Stored records
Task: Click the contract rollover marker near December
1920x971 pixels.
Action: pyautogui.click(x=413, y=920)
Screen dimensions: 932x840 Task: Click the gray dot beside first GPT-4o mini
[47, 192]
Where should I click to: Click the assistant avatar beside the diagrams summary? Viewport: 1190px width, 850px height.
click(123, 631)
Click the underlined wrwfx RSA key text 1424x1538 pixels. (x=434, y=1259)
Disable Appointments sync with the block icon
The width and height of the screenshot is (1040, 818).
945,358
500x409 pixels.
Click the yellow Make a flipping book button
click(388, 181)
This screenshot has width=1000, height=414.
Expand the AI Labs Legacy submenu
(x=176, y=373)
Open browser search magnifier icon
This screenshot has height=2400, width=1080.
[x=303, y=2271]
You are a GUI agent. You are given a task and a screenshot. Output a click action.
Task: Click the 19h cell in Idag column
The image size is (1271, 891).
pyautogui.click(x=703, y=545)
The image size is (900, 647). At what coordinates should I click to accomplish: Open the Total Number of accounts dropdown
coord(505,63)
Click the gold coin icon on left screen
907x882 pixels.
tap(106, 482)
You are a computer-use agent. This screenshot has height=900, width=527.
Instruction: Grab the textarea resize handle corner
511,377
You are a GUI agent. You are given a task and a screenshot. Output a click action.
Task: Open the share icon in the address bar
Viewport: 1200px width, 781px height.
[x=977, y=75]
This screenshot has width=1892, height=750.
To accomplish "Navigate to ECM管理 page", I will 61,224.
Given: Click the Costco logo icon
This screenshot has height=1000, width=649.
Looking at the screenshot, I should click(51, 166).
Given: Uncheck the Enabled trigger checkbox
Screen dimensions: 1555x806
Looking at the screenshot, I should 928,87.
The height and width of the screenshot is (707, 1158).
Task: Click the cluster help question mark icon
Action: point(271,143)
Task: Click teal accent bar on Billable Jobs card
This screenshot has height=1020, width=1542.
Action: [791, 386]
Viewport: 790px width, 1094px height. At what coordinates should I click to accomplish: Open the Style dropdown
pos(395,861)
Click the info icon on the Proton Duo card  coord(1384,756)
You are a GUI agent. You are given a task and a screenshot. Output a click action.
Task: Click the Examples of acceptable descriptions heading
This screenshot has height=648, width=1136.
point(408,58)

TASK DIRECTIONS: Return all of the data exactly as it reads.

ANSWER FOR THIS EXERCISE:
Task: Click the contract rollover marker near December
1920x971 pixels.
Action: pyautogui.click(x=413, y=920)
Screen dimensions: 932x840 Task: Click the gray dot beside first GPT-4o mini
[47, 192]
Where should I click to: Click the assistant avatar beside the diagrams summary? Viewport: 1190px width, 850px height.
click(123, 631)
Click the underlined wrwfx RSA key text 1424x1538 pixels. (x=434, y=1259)
Disable Appointments sync with the block icon
The width and height of the screenshot is (1040, 818).
945,358
500x409 pixels.
Click the yellow Make a flipping book button
click(388, 181)
This screenshot has width=1000, height=414.
Expand the AI Labs Legacy submenu
(x=176, y=373)
Open browser search magnifier icon
This screenshot has height=2400, width=1080.
[x=303, y=2271]
You are a GUI agent. You are given a task and a screenshot. Output a click action.
Task: Click the 19h cell in Idag column
The image size is (1271, 891).
pyautogui.click(x=703, y=545)
The image size is (900, 647). At what coordinates should I click to accomplish: Open the Total Number of accounts dropdown
coord(505,63)
Click the gold coin icon on left screen
907x882 pixels.
tap(106, 482)
You are a computer-use agent. This screenshot has height=900, width=527.
Instruction: Grab the textarea resize handle corner
511,377
You are a GUI agent. You are given a task and a screenshot. Output a click action.
Task: Open the share icon in the address bar
Viewport: 1200px width, 781px height.
[x=977, y=75]
This screenshot has width=1892, height=750.
To accomplish "Navigate to ECM管理 page", I will 61,224.
Given: Click the Costco logo icon
This screenshot has height=1000, width=649.
Looking at the screenshot, I should click(51, 166).
Given: Uncheck the Enabled trigger checkbox
Screen dimensions: 1555x806
Looking at the screenshot, I should 928,87.
The height and width of the screenshot is (707, 1158).
Task: Click the cluster help question mark icon
Action: point(271,143)
Task: Click teal accent bar on Billable Jobs card
This screenshot has height=1020, width=1542.
Action: [791, 386]
Viewport: 790px width, 1094px height. At what coordinates should I click to accomplish: Open the Style dropdown
pos(395,861)
Click the info icon on the Proton Duo card  coord(1384,756)
You are a GUI agent. You are given a task and a screenshot. Output a click action.
Task: Click the Examples of acceptable descriptions heading
This screenshot has height=648, width=1136.
point(408,58)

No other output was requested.